Dilema Pasangan Bercerai

Psikolog Klinis Bruce Derman Ph.D mengatakan, pasangan yang menghadapi kemungkinan perceraian menghadapi salah satu dari tiga dilema:

 

  1. Saya ingin bercerai, namun saya tidak yakin apakah itu keputusan yang tepat.

Kebanyakan pasangan mengalami kegalauan ini. Perceraian pasti akan berdampak pada kehidupan anak-anak, gaya hidup, ekonomi, aset dan sebagainya. Tekanan untuk membuat keputusan yang “benar” sangatlah besar. Sayangnya, tidak ada jaminan. Jadi, jangan terburu-buru, tapi uat keputusan yang tidak berdasarkan emosi, atau didorong oleh ego.

 

  1. Saya tidak ingin bercerai, namun pasangan saya menginginkannya. Jika hanya salah satu yang menginginkan perceraian, agak sulit memperbaiki rumah tangga yang mulai retak. Coba gali kembali mengapa pasangan ngotot bercerai dan tawarkan untuk bicara mendalam, jika perlu libatkan ahli.

 

  1. Saya hanya ingin perceraian ini karena pernikahan saya tidak berhasil. Jika ini yang terjadi, artinya kedua belah pihak memang sepakat berpisah dan tidak ingin memperbaiki rumah tangga berdua lagi. Maka sebaiknya jangan melihat pasangan sebagai sosok yang harus disalahkan atas hancurnya pernikahan agar proses perceraian selanjutnya tidak penuh ketegangan dan konflik, serta saling menyalahkan.

 

Baca juga: Berkaca pada Kasus Ria Ricis, Coba Tips Ini Jika Merasa Tak Cocok dengan Mertua

Cara Memperbaiki Rumah Tangga yang Retak

Beberapa orang mungkin percaya bahwa cara ampuh memperbaiki rumah tangga yang berada di ujung tanduk adalah mengetahui latar belakang pasangan, memahaminya, dan syukur bisa membuat hubungan kembali romantis. Namun di dunia nyata, pasangan yang telah menikah harus mengatasi rintangan bersama yang mungkin sulit.

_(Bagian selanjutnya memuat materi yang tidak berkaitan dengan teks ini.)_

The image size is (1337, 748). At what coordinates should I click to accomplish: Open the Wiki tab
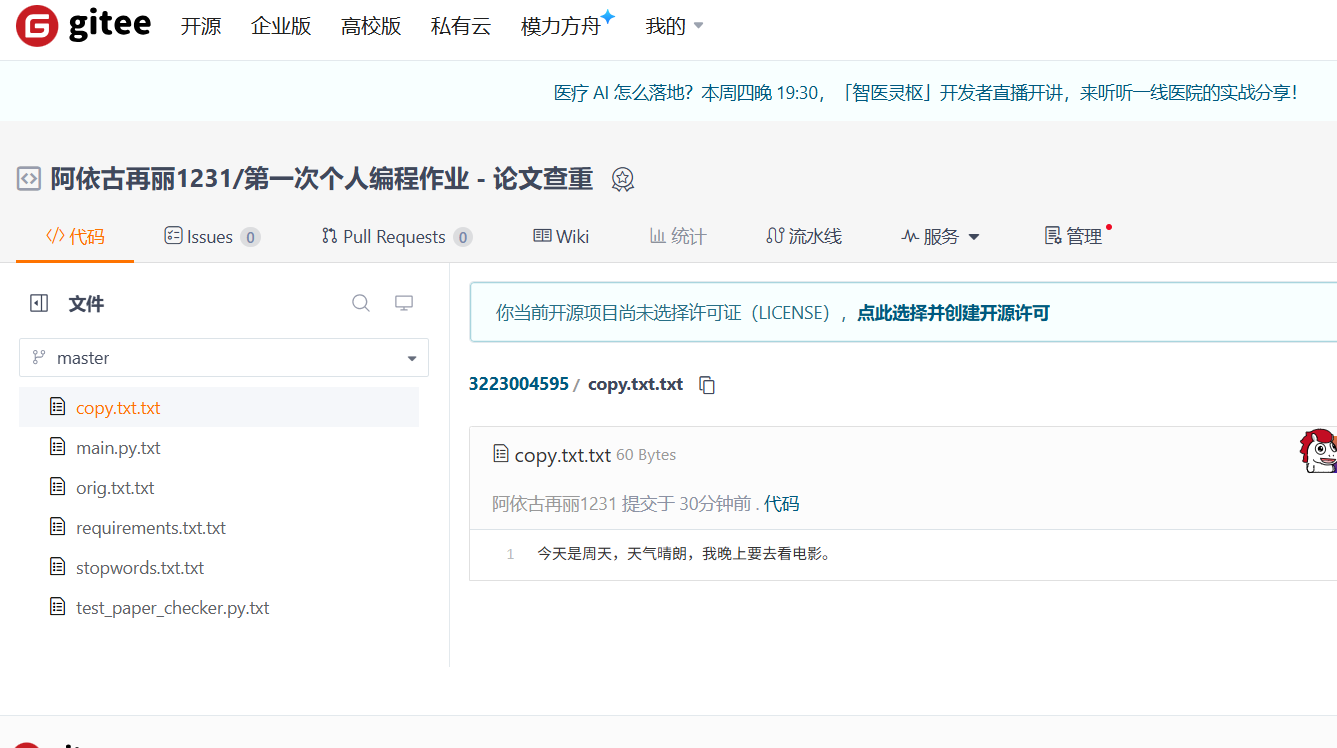560,236
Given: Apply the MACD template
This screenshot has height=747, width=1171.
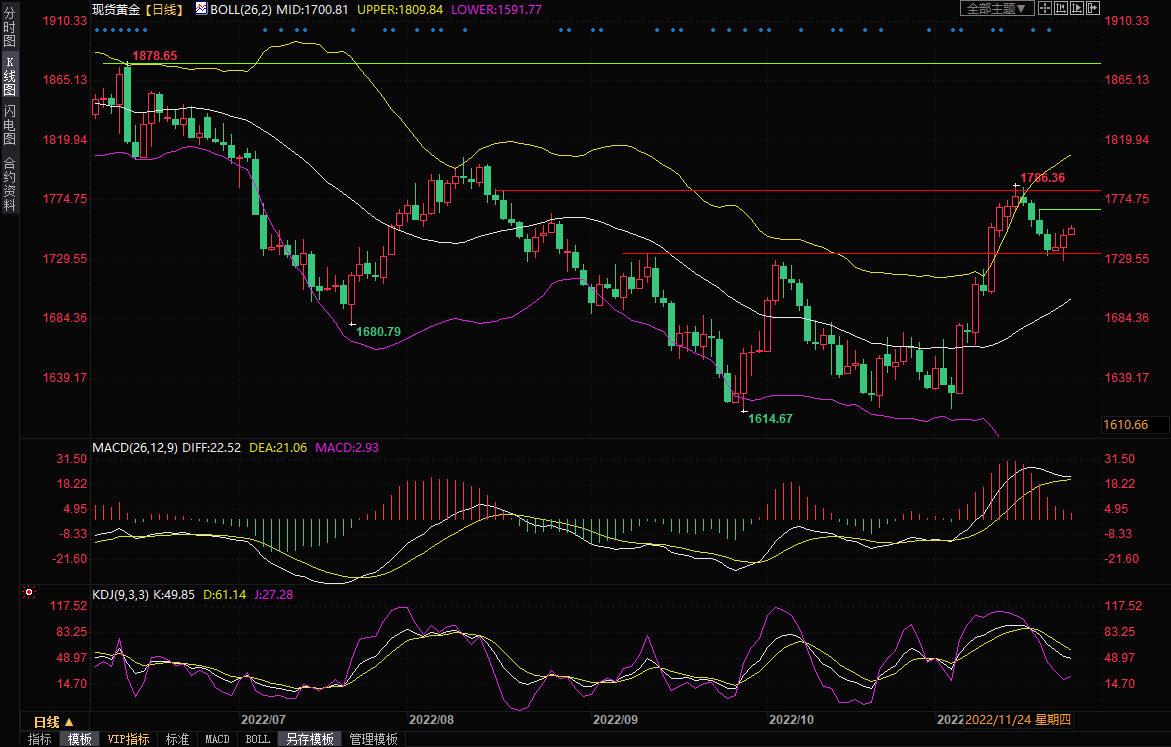Looking at the screenshot, I should pos(217,739).
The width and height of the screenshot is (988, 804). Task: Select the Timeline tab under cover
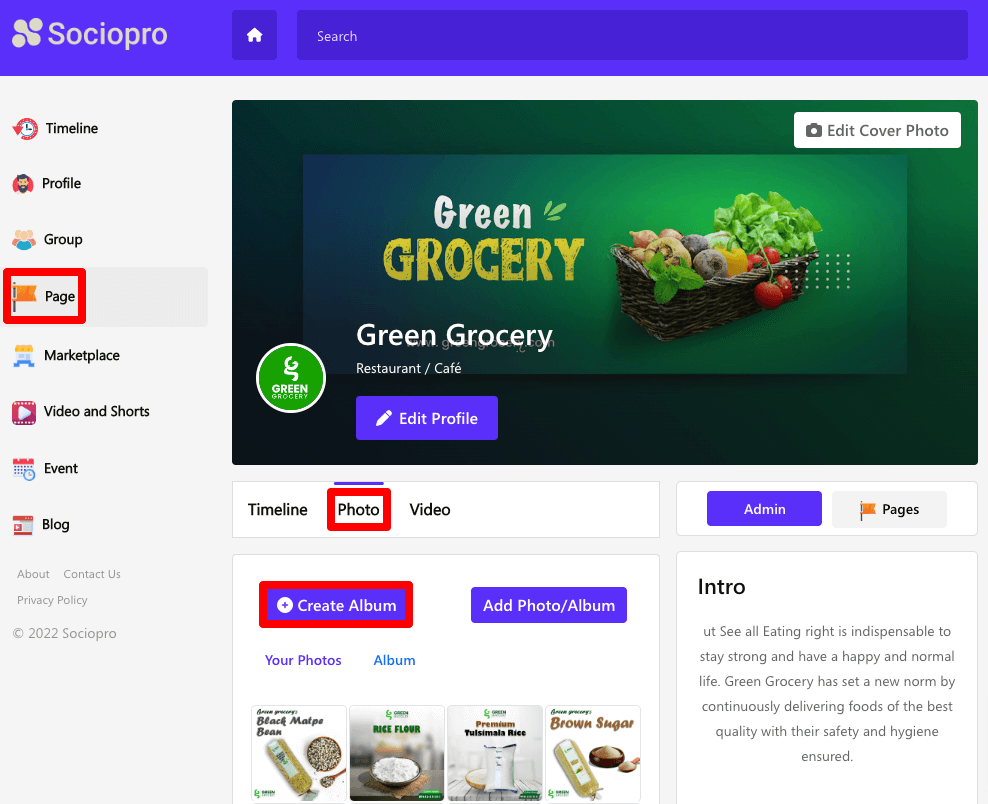pyautogui.click(x=277, y=509)
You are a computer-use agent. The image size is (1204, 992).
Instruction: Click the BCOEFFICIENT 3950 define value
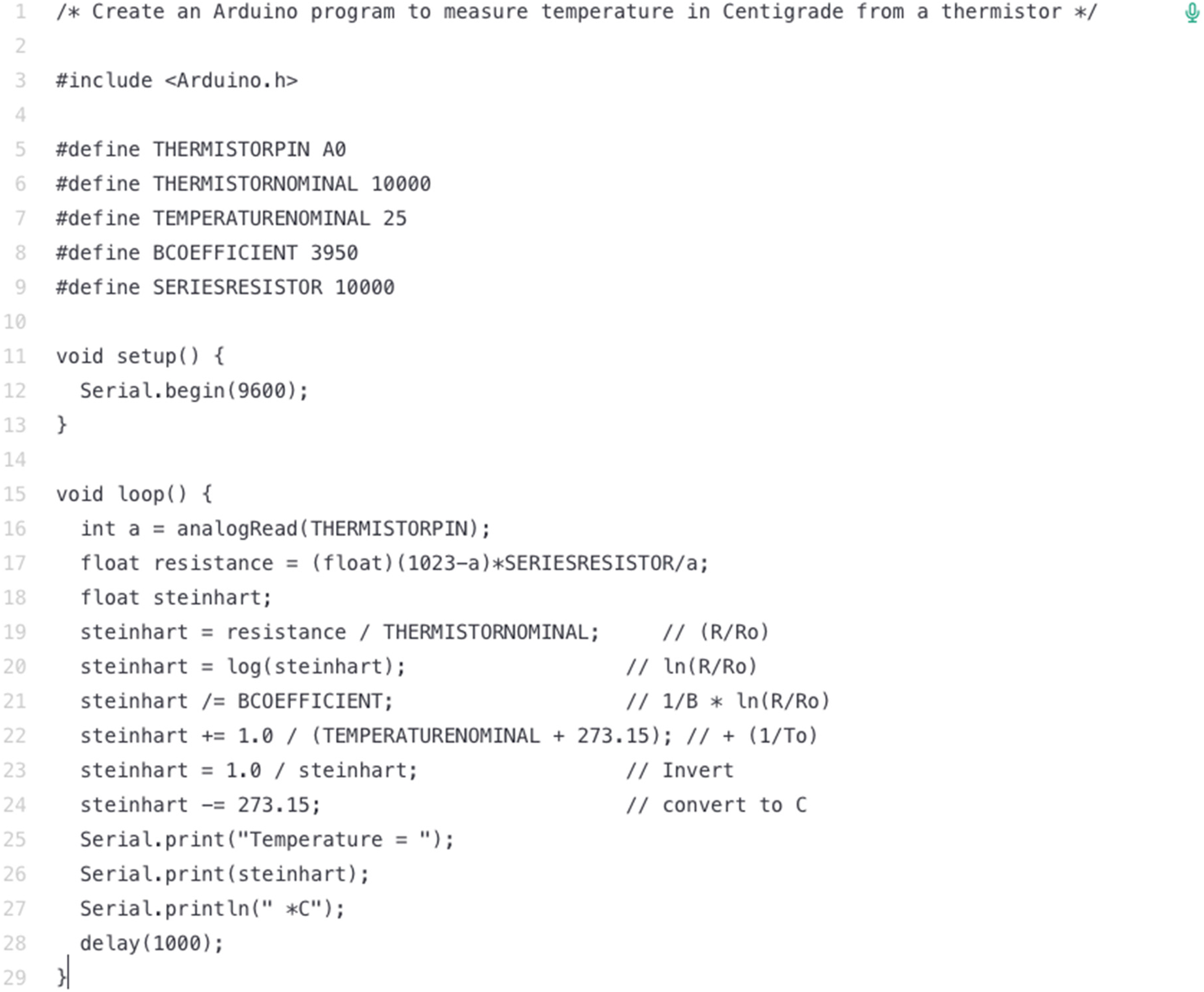334,253
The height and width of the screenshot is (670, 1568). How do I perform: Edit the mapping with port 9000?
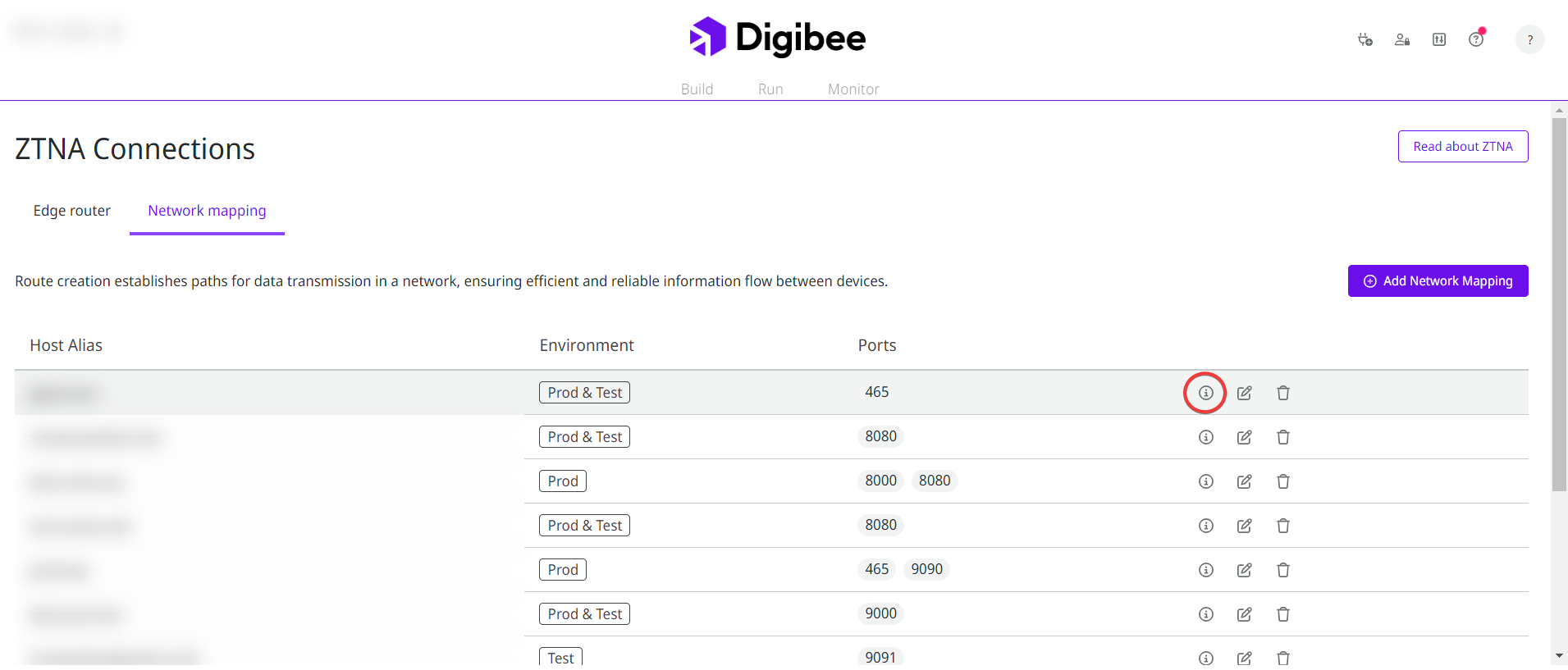coord(1244,614)
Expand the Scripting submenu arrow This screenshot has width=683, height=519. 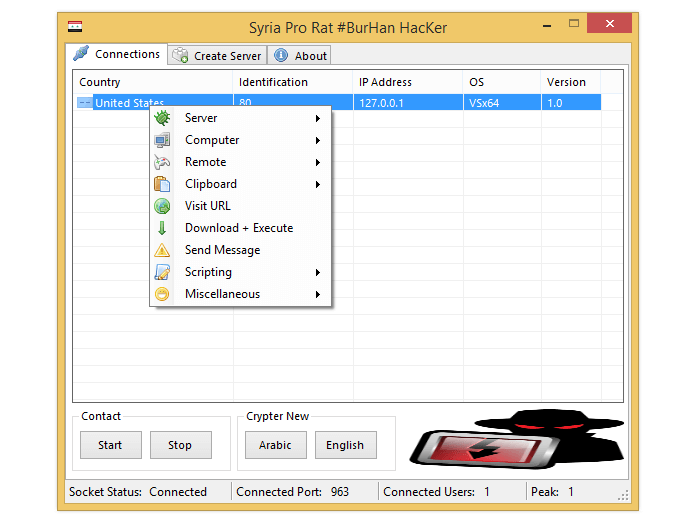point(318,272)
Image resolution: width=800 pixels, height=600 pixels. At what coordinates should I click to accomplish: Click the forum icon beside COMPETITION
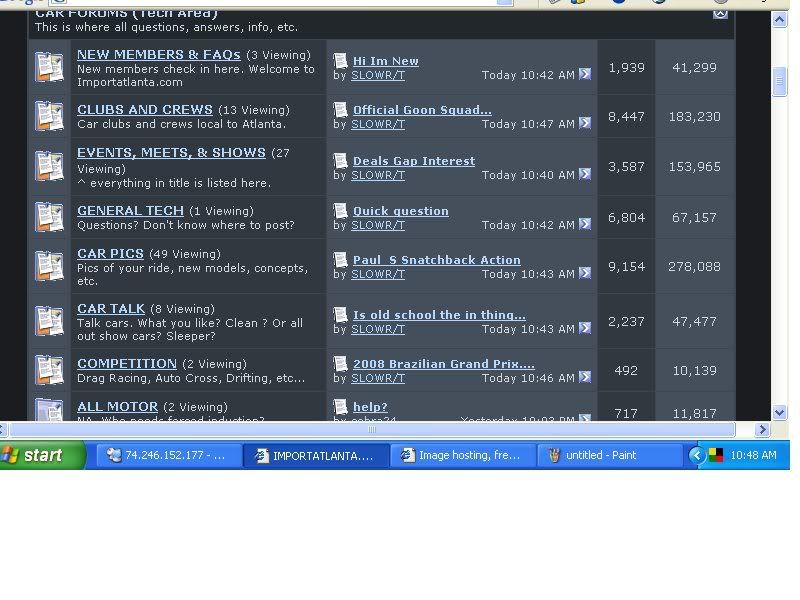[49, 370]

Untuk memperbaiki rumah tangga yang oleh dan menyelamatkan pernikahan, Bruce menyarankan agar masing-masing menanyakan 8 pertanyaan pada pasangan, sebelum memilih jalan berpisah yaitu:

  1. Apakah Kamu masih mempunyai perasaan terhadap saya?

  • Apakah kamu tidak ingin lagi mempertahankan pernikahan ini?

  • Apakah kamu benar-benar siap bercerai atau hanya sekadar mengancam?

    1. Apakah ini keputusan yang tulus berdasarkan kesadaran diri atau keputusan yang reaktif secara emosional?

  • Apa niat kamu ingin bercerai?

  • Apakah kita sudah berusaha menyelesaikan konflik internal?

  • Bisakah kita mengatasi akibat tidak menyenangkan dari perceraian ini?

  • Apakah kamu bersedia mengubah apa yang kurang baik dan lebih bertanggung jawab dan dewasa?

  • Mengapa pertanyaan ini penting terutama di pertanyaan nomer 3, karena perceraian sering kali menjadi ancaman, khususnya dalam perdebatan yang memanas karena alasan-alasan marah dan frustrasi, atau keinginan mengendalikan pasangan.

    Sejumlah pertanyaan ini diajukan untuk menjadi bahan pengambilan keputusan bagi pasangan. Apapun keputusannya tentu akan mempengaruhi kehidupan selanjutnya. 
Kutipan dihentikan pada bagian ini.